I didn’t know how to handle so much stress from those awful people giving me crap. So I wrote. The writing became a part of my therapy in writing songs, poetry and stories to tell myself before bed.
Eventually, I received my Bachelor’s degree in 2011 and I was ready to show my resume and writing samples to publications. My internship at Media Two Publishing in Hampden was an adventure I enjoyed immensely, calling about calling about upcoming events to write about for The Hunt magazine online and editing for other clients like The Port of Baltimore.
Sadly, the internship was unpaid and it only lasted the summer after I left college. After that, I realized what my dad meant by saying, “You graduated at the wrong time,” and, “You should have taken a second major like business.”
On Thursday night, the 11th, my father yelled at me for not applying for a job anywhere else, even retail or restaurant positions. He said I could write whenever I wanted to, but I had to get a real job in something else first. Maybe receptionist or stocking shoes at Payless or working at McDonald’s. Somewhere much lower than where I should be.
I told him it would feel like being forced to do something I hate with people who wouldn’t work with me forever. I don’t want to become a servant to my boss, that’s what I’m afraid of.
But I’m also afraid of the federal government coming for my arms and legs because I haven’t paid my college loans yet and I’ve reached my limit of deferment applications. I’m scared that they might send me to jail for not paying them anything.
Still, my mother hates it when I think in extremes. I can’t help it, I have anxiety disorder. I worry about a lot of things every day of my life that I curl up in bed late at night, all tense and cold and trying to fight the restlessness.
Dad assured me that those bad days weren’t going to happen for long. As long as I didn’t let those people get to me, I wouldn’t have bad days forever.

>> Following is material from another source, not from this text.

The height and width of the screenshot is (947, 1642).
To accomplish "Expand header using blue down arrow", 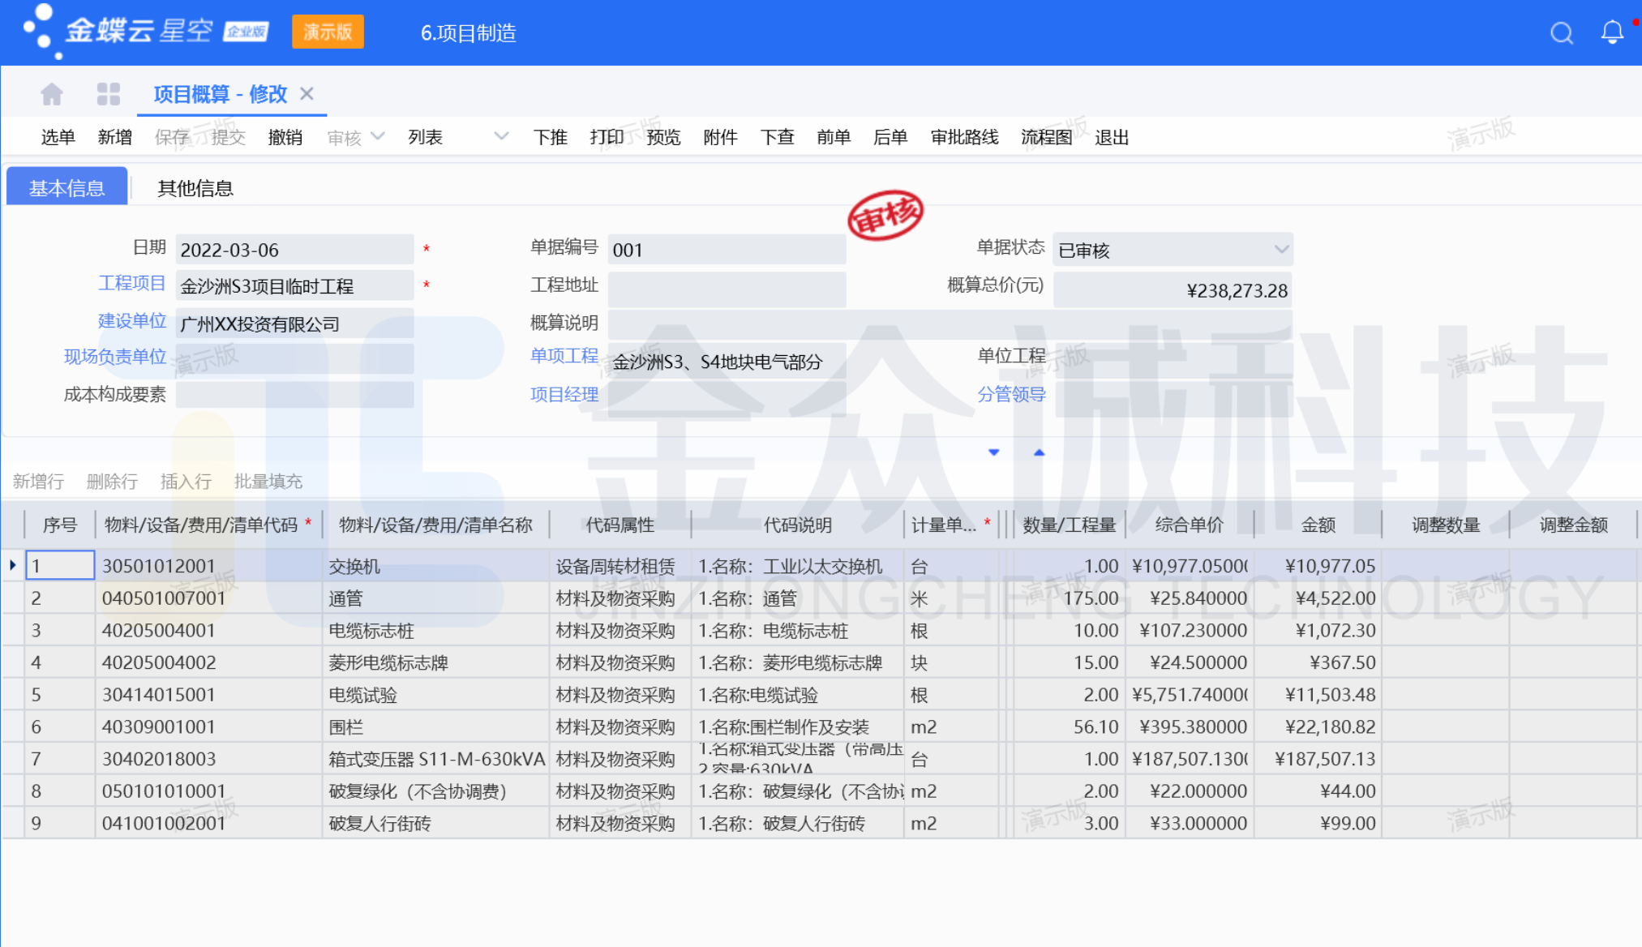I will coord(993,452).
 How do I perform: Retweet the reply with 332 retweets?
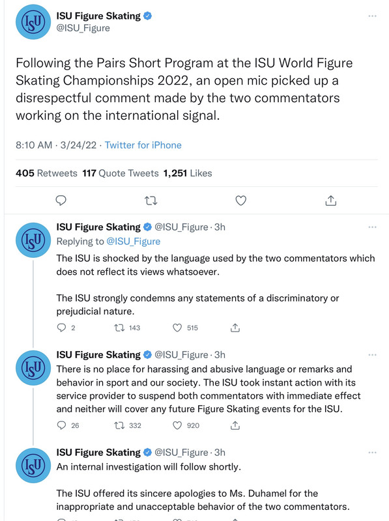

I’m still scared of not doing something I was trained to do for the rest of my life. Dad was a biology major and he works on cars for a living. He’s been doing it for 25 years. I don’t want that to happen to me.
“Everything’s all right,” mom keeps saying. “There’s no rush.”
So on Friday after that stressful, depressing night, I called DORS (Department of Rehabilitation Services) for an appointment for finding a job. I sent a handful of applications to companies on Career Builder. Then a friend came over to cheer me up with a tiny trip for drinks.
I felt quite silly afterwards, but that was when I realized there are some people worse off than me. I checked Facebook a little earlier for that former Towerlight editor who hurt me back in college- she’s working at a Game Stop full time instead of working at a great newspaper. Not even Patch hired her.
At least I’m still writing here. This blog is for all of you readers who look forward to something new and fresh, fiction, nonfiction, poetry, or prose. This is all for you.